** Information given follows **
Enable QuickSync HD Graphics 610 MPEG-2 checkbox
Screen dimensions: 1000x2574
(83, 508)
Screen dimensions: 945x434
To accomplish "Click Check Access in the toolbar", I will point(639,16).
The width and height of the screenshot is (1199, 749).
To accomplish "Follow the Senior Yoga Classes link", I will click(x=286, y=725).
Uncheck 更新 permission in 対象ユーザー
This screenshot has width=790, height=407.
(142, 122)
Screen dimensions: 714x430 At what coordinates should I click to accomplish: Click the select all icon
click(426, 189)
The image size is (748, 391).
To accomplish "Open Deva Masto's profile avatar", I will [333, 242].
** End of Information given **
• [Task details] Set down no line except those from the one with "Screen dimensions: 945x434" to the last line of the data, inclusive, each exactly as written.

• [Problem solution]
Screen dimensions: 945x434
To accomplish "Click Check Access in the toolbar", I will point(639,16).
The width and height of the screenshot is (1199, 749).
To accomplish "Follow the Senior Yoga Classes link", I will click(x=286, y=725).
Uncheck 更新 permission in 対象ユーザー
This screenshot has width=790, height=407.
(142, 122)
Screen dimensions: 714x430 At what coordinates should I click to accomplish: Click the select all icon
click(426, 189)
The image size is (748, 391).
To accomplish "Open Deva Masto's profile avatar", I will [333, 242].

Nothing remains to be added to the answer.